自我偈
自我偈
じがげ
法華経如来寿量品の偈文「自我得仏来」から「速成就仏身」に至る文をいう。
初めの「自我」の二字をとって「自我偈」といい、本仏釈尊の久遠実成を説き顕していることから「久遠偈」ともいう。
寿量品の長行では仏身の常住を強調するが、偈文では仏身の常住のみならず、依報たる国土の常住、事の寂光を重視し説くのである。
即ち「我此土安穏」「我浄土不毀」等と衆生の住するこの娑婆世界がそのまま寂光浄土であることを説いている(本国土妙の開顕)。
法華経は自我偈において国土の中心を明かし、娑婆即寂光の本国土妙に一切を統一し、十方の浄土を開顕したのである。
これによって日蓮聖人は「今本時の娑婆世界は三災を離れ四劫を出でたる常住の浄土なり」と国土常住論を確立したのであり、「立正安国」の主張もこのような法華経の国土観に基づいている。

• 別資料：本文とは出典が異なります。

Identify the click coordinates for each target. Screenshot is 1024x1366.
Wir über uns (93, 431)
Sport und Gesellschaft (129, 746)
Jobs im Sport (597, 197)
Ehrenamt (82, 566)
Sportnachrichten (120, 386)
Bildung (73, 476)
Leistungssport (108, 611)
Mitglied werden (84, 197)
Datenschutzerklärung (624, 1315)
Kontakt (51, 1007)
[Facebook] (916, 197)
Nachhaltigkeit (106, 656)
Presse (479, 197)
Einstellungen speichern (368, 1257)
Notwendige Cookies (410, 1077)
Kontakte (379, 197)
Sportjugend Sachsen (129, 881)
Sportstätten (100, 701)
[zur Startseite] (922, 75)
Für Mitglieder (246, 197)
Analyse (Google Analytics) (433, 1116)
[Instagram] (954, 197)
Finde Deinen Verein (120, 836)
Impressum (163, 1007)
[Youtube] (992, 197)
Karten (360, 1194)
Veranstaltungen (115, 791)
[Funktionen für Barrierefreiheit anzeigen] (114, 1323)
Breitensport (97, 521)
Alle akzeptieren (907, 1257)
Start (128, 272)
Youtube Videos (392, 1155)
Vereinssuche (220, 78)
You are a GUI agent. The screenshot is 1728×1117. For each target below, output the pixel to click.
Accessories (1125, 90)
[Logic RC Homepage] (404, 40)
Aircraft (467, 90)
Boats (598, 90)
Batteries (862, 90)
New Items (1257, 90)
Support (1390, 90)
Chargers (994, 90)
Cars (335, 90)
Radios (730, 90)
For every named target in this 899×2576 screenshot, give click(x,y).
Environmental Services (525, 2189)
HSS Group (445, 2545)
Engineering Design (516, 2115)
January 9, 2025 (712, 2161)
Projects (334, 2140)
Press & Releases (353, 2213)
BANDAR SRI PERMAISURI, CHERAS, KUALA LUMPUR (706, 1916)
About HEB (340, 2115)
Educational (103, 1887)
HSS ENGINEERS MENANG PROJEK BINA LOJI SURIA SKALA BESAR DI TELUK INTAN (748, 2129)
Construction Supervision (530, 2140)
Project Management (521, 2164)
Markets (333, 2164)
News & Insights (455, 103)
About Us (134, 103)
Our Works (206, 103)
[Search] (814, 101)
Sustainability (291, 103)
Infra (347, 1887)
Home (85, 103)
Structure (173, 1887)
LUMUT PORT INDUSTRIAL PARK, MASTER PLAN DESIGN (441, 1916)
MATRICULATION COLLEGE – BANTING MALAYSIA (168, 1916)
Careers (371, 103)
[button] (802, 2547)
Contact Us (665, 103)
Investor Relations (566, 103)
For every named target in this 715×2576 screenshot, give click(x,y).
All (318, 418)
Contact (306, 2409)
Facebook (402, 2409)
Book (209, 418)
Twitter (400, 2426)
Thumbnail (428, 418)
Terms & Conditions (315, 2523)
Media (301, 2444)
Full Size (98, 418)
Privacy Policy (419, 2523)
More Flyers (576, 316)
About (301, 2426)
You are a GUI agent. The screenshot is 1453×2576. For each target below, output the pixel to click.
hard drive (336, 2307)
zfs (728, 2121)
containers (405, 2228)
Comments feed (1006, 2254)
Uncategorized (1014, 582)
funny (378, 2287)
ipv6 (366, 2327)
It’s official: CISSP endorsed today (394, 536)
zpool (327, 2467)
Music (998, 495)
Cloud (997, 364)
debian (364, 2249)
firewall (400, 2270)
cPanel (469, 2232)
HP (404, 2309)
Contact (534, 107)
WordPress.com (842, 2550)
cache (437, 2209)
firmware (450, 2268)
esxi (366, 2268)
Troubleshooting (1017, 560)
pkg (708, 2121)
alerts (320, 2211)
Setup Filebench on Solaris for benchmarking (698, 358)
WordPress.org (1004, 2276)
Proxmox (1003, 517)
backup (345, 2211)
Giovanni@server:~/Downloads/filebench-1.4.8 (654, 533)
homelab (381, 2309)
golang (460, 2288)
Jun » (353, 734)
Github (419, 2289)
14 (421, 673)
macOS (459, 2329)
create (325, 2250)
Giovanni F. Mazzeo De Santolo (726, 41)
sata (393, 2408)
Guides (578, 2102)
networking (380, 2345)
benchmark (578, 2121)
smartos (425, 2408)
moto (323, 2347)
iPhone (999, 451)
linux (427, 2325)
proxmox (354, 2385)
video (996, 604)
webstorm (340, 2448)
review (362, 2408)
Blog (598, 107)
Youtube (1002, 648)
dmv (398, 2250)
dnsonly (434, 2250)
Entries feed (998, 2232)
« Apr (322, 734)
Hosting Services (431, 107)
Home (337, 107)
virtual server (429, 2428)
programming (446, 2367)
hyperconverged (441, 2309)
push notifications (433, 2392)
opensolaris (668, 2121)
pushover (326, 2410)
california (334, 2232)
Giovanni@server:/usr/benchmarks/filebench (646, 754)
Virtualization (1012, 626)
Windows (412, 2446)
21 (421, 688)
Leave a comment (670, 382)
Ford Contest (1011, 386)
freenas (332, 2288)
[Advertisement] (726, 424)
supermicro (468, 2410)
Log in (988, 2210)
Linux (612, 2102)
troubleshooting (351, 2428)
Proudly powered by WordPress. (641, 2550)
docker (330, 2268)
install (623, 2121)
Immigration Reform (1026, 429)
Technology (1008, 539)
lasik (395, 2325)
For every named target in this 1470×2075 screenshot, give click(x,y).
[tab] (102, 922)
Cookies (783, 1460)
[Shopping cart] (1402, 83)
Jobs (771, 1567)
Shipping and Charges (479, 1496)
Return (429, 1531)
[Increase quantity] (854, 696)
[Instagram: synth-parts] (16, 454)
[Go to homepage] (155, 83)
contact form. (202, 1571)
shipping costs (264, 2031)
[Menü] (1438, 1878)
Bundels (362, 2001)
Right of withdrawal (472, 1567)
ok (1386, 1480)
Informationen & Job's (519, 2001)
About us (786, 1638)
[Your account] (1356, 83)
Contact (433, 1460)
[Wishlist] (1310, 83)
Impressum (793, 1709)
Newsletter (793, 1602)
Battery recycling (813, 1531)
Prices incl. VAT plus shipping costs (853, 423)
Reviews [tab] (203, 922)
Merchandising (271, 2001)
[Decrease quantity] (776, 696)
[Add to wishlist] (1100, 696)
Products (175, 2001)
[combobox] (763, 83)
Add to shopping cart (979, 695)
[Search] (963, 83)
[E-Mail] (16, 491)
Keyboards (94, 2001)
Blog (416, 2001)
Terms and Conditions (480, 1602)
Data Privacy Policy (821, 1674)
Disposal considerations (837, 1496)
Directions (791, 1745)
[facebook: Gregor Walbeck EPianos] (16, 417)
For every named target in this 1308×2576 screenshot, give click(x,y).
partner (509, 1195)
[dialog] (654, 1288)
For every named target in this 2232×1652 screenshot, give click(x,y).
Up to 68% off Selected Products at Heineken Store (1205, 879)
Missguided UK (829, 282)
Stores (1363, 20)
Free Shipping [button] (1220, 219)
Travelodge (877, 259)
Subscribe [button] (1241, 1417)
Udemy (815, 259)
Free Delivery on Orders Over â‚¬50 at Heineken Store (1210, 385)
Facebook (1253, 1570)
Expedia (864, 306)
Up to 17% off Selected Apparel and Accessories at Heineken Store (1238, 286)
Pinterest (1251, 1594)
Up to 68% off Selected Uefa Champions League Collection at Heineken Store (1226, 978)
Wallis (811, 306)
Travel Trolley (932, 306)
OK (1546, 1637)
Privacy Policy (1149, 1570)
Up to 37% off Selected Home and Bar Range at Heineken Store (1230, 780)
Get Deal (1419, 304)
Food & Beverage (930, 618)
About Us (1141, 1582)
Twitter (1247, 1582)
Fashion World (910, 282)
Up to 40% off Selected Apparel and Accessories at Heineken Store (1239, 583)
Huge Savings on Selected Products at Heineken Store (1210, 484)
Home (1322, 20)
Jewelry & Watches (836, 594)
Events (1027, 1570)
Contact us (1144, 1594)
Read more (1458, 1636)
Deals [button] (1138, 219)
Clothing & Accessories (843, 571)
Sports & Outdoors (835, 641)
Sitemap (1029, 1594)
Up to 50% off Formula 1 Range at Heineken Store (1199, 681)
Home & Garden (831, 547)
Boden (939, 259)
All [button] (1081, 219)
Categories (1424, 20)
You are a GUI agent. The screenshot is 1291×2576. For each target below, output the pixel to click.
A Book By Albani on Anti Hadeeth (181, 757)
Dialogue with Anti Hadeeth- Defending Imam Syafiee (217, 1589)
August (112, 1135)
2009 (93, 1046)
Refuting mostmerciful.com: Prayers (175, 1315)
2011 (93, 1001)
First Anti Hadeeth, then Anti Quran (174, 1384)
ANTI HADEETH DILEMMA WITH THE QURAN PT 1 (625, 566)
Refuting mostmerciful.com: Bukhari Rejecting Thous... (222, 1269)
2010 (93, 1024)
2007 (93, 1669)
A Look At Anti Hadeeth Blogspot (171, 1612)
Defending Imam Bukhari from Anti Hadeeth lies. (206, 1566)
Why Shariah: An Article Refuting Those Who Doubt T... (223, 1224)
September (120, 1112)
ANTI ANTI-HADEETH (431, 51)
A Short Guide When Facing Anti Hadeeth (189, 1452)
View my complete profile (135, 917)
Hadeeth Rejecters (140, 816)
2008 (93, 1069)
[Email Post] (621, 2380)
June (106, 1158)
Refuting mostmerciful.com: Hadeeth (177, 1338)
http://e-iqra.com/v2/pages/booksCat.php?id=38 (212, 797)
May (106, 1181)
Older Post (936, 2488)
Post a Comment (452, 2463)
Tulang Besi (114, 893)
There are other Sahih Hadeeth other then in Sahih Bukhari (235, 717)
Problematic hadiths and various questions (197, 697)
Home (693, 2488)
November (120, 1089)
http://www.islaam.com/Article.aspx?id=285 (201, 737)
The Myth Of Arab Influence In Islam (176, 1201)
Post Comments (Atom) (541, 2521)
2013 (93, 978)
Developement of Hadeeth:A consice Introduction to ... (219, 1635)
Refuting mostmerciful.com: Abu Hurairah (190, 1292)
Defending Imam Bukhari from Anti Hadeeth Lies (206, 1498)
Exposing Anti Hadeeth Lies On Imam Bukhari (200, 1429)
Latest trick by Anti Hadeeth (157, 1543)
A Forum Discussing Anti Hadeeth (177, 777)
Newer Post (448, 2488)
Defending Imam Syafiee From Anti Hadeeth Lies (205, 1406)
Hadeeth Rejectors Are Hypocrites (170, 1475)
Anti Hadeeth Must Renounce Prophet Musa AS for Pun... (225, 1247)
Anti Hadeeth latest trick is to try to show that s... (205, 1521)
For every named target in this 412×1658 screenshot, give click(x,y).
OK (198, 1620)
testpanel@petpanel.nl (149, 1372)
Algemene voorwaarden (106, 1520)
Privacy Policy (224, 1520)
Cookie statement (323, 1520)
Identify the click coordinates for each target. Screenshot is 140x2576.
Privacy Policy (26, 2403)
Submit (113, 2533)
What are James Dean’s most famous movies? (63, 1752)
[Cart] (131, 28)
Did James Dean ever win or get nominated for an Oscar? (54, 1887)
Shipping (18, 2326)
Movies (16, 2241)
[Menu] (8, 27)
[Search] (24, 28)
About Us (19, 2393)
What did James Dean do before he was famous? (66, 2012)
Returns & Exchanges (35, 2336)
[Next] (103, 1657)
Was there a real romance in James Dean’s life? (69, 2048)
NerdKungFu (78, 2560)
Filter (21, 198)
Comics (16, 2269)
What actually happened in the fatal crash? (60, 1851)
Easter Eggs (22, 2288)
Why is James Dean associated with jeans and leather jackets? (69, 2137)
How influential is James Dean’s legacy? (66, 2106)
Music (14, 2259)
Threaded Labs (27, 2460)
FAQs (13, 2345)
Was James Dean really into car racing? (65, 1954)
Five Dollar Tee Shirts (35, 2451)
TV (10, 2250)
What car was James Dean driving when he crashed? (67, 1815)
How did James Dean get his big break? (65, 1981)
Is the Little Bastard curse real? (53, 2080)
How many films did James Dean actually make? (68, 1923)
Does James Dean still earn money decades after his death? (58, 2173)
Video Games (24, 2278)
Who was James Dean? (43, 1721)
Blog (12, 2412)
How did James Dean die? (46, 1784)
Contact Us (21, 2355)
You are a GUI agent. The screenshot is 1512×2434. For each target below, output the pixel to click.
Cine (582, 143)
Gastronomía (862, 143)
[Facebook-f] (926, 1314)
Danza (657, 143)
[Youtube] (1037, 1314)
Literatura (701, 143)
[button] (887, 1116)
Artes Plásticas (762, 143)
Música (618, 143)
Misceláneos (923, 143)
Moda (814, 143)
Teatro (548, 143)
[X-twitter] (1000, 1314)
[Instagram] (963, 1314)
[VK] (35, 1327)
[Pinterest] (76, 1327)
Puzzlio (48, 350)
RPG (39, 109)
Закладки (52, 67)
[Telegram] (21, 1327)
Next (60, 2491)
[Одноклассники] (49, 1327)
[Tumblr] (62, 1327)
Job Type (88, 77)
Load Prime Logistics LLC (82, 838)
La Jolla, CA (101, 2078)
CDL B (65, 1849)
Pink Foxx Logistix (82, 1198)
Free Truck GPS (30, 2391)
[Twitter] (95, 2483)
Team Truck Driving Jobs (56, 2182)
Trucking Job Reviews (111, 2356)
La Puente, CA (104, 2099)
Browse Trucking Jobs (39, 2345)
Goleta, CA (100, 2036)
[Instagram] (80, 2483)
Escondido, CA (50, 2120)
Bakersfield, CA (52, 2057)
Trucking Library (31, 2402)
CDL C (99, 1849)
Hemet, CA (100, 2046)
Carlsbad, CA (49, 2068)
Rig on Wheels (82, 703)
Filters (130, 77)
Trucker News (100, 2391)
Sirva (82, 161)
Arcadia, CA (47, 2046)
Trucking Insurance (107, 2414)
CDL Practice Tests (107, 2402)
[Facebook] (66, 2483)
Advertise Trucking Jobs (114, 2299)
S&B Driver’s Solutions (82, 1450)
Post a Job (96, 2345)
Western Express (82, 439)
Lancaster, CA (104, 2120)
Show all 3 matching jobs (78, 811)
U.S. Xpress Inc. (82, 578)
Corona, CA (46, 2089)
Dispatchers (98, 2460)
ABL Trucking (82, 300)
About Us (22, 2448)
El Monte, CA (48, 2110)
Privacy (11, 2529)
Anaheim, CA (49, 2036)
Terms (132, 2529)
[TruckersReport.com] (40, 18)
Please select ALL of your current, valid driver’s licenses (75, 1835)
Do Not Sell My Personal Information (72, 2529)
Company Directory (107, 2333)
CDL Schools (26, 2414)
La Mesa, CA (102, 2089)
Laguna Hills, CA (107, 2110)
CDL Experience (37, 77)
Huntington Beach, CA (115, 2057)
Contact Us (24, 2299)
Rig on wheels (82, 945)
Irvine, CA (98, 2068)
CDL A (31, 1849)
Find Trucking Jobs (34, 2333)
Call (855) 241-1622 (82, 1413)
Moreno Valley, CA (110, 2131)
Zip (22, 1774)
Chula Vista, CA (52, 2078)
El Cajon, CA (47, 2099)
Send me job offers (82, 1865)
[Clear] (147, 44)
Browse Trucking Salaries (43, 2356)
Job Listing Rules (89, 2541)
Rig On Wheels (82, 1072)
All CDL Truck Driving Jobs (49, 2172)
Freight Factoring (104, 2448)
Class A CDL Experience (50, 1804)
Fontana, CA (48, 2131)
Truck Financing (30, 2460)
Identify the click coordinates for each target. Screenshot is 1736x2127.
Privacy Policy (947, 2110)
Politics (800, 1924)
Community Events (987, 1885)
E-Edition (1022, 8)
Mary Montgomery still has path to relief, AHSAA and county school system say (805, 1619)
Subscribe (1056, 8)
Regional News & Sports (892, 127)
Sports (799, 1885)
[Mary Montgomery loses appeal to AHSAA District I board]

結文の「毎自作是念」以下の四句は、釈尊の大慈悲の発露たる毎自の大願の表明であり、また「破地獄の文」として古来より尊ばれてきた。
日蓮聖人は「自我偈」の価値について、「夫法華経は一代聖教の骨髄なり。
自我偈は二十八品のたましひなり。
三世の諸仏は寿量品を命とし、十方の菩薩も自我偈を眼目とす」(『法蓮鈔』)と述べて、釈尊一代仏教の中心である法華経寿量品の真精神を説き顕わしたものであるから、全仏教中の最高の位置を占めるべきものであるとする。